### WORK INSTRUCTION
Produce an exact copy of the data below.

### DATA SHOWN
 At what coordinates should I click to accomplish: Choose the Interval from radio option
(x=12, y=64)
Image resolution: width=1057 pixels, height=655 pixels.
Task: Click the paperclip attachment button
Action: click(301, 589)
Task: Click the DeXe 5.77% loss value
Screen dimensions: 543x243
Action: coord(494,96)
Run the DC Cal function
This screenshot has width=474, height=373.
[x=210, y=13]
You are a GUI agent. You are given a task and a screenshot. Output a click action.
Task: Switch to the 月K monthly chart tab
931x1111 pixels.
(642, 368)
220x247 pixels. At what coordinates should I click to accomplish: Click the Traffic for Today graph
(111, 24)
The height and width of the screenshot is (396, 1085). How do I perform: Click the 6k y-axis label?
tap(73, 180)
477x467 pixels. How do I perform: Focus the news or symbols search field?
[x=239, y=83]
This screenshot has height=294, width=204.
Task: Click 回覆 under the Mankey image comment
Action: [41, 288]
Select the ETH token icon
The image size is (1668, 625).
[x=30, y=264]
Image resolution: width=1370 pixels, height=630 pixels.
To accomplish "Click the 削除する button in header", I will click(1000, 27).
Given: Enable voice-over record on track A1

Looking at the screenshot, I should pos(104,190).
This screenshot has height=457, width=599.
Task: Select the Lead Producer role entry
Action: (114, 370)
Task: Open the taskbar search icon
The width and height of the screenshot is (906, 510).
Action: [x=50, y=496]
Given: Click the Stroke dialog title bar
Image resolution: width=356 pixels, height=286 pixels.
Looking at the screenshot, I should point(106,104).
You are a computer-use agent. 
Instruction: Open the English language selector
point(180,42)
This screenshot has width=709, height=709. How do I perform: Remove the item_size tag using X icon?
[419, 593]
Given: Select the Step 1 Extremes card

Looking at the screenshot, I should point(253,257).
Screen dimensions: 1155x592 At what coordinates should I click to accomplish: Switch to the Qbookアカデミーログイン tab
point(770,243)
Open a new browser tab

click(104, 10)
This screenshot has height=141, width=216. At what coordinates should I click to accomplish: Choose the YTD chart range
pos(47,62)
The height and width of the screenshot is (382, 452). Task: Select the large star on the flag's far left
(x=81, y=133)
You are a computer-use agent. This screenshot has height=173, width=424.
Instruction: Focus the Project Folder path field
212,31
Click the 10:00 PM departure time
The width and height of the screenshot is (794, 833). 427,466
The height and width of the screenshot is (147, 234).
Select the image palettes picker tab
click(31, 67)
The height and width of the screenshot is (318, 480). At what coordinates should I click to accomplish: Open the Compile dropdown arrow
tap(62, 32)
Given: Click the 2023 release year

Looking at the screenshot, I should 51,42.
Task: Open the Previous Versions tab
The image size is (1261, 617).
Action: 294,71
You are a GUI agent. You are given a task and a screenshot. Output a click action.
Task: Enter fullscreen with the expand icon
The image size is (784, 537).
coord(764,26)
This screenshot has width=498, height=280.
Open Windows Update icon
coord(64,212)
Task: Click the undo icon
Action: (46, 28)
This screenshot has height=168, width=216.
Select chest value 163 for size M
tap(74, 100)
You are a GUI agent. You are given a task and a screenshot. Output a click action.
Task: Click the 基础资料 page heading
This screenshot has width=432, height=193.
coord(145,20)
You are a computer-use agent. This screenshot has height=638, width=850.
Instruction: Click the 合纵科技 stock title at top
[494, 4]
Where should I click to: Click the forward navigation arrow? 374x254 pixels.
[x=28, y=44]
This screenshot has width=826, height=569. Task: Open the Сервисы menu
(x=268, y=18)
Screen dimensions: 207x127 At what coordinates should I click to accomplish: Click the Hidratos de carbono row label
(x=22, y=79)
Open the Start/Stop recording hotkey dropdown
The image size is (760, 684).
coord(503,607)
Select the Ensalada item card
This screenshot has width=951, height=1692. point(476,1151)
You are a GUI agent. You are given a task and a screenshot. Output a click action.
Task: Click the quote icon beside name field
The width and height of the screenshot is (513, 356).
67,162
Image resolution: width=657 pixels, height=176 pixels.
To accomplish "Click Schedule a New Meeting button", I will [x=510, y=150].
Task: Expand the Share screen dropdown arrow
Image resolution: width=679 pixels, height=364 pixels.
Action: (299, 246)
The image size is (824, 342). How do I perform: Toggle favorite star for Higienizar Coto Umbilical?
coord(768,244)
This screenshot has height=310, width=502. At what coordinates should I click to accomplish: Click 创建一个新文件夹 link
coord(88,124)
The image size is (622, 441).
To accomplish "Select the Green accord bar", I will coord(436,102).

### ANSWER BOX
 At what coordinates should I click to accomplish: Choose the Interval from radio option
(x=12, y=64)
Image resolution: width=1057 pixels, height=655 pixels.
Task: Click the paperclip attachment button
Action: click(301, 589)
Task: Click the DeXe 5.77% loss value
Screen dimensions: 543x243
Action: coord(494,96)
Run the DC Cal function
This screenshot has width=474, height=373.
[x=210, y=13]
You are a GUI agent. You are given a task and a screenshot. Output a click action.
Task: Switch to the 月K monthly chart tab
931x1111 pixels.
(642, 368)
220x247 pixels. At what coordinates should I click to accomplish: Click the Traffic for Today graph
(111, 24)
The height and width of the screenshot is (396, 1085). How do I perform: Click the 6k y-axis label?
tap(73, 180)
477x467 pixels. How do I perform: Focus the news or symbols search field?
[x=239, y=83]
This screenshot has height=294, width=204.
Task: Click 回覆 under the Mankey image comment
Action: [41, 288]
Select the ETH token icon
The image size is (1668, 625).
[x=30, y=264]
Image resolution: width=1370 pixels, height=630 pixels.
To accomplish "Click the 削除する button in header", I will click(1000, 27).
Given: Enable voice-over record on track A1

Looking at the screenshot, I should pos(104,190).
This screenshot has height=457, width=599.
Task: Select the Lead Producer role entry
Action: (114, 370)
Task: Open the taskbar search icon
The width and height of the screenshot is (906, 510).
Action: [x=50, y=496]
Given: Click the Stroke dialog title bar
Image resolution: width=356 pixels, height=286 pixels.
Looking at the screenshot, I should point(106,104).
You are a computer-use agent. 
Instruction: Open the English language selector
point(180,42)
This screenshot has width=709, height=709. How do I perform: Remove the item_size tag using X icon?
[419, 593]
Given: Select the Step 1 Extremes card

Looking at the screenshot, I should point(253,257).
Screen dimensions: 1155x592 At what coordinates should I click to accomplish: Switch to the Qbookアカデミーログイン tab
point(770,243)
Open a new browser tab

click(104, 10)
This screenshot has height=141, width=216. At what coordinates should I click to accomplish: Choose the YTD chart range
pos(47,62)
The height and width of the screenshot is (382, 452). Task: Select the large star on the flag's far left
(x=81, y=133)
You are a computer-use agent. This screenshot has height=173, width=424.
Instruction: Focus the Project Folder path field
212,31
Click the 10:00 PM departure time
The width and height of the screenshot is (794, 833). 427,466
The height and width of the screenshot is (147, 234).
Select the image palettes picker tab
click(31, 67)
The height and width of the screenshot is (318, 480). At what coordinates should I click to accomplish: Open the Compile dropdown arrow
tap(62, 32)
Given: Click the 2023 release year

Looking at the screenshot, I should 51,42.
Task: Open the Previous Versions tab
The image size is (1261, 617).
Action: 294,71
You are a GUI agent. You are given a task and a screenshot. Output a click action.
Task: Enter fullscreen with the expand icon
The image size is (784, 537).
coord(764,26)
This screenshot has width=498, height=280.
Open Windows Update icon
coord(64,212)
Task: Click the undo icon
Action: (46, 28)
This screenshot has height=168, width=216.
Select chest value 163 for size M
tap(74, 100)
You are a GUI agent. You are given a task and a screenshot. Output a click action.
Task: Click the 基础资料 page heading
This screenshot has width=432, height=193.
coord(145,20)
You are a computer-use agent. This screenshot has height=638, width=850.
Instruction: Click the 合纵科技 stock title at top
[494, 4]
Where should I click to: Click the forward navigation arrow? 374x254 pixels.
[x=28, y=44]
This screenshot has width=826, height=569. Task: Open the Сервисы menu
(x=268, y=18)
Screen dimensions: 207x127 At what coordinates should I click to accomplish: Click the Hidratos de carbono row label
(x=22, y=79)
Open the Start/Stop recording hotkey dropdown
The image size is (760, 684).
coord(503,607)
Select the Ensalada item card
This screenshot has width=951, height=1692. point(476,1151)
You are a GUI agent. You are given a task and a screenshot. Output a click action.
Task: Click the quote icon beside name field
The width and height of the screenshot is (513, 356).
67,162
Image resolution: width=657 pixels, height=176 pixels.
To accomplish "Click Schedule a New Meeting button", I will [x=510, y=150].
Task: Expand the Share screen dropdown arrow
Image resolution: width=679 pixels, height=364 pixels.
Action: (299, 246)
The image size is (824, 342). How do I perform: Toggle favorite star for Higienizar Coto Umbilical?
coord(768,244)
This screenshot has height=310, width=502. At what coordinates should I click to accomplish: Click 创建一个新文件夹 link
coord(88,124)
The image size is (622, 441).
To accomplish "Select the Green accord bar", I will coord(436,102).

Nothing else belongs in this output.